● **Collected data**
= = = =

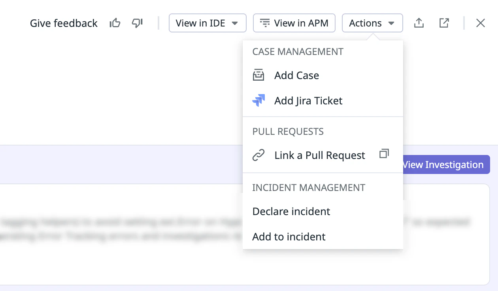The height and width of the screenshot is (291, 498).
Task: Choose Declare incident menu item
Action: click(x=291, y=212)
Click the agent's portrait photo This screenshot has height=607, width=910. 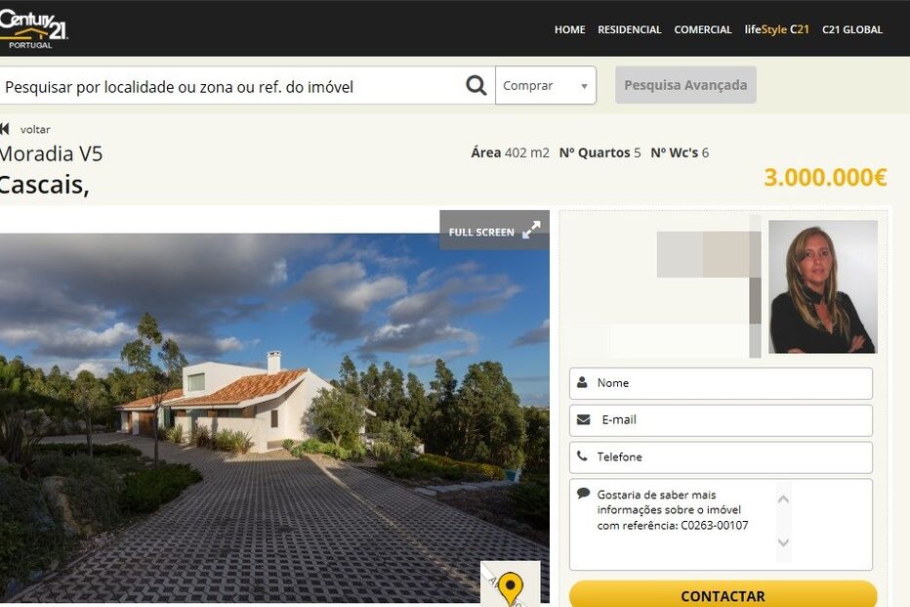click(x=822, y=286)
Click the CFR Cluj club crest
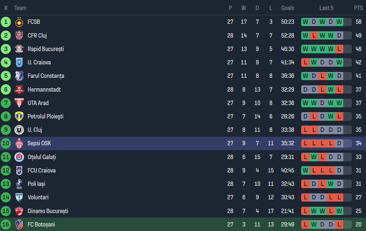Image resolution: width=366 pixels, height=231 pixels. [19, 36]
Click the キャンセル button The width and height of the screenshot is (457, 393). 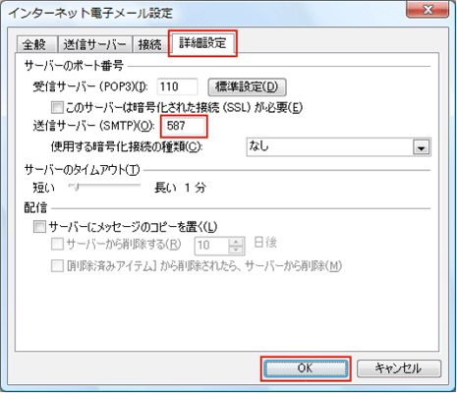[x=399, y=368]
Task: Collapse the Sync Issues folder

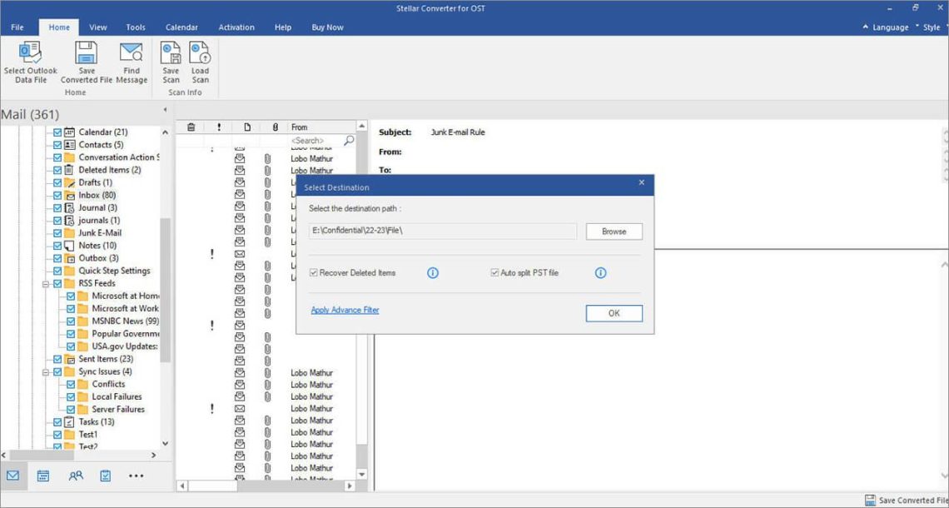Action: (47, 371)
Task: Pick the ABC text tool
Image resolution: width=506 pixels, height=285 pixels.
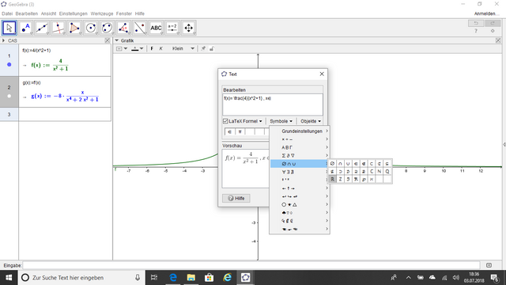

= = = =

● **Work instruction**
Print once more, exactly, the lines from the one with "Task: Pick the ABC text tool" through the last line of the data, both ends included, without any pictures.

● **Response area**
Task: Pick the ABC text tool
Image resolution: width=506 pixels, height=285 pixels.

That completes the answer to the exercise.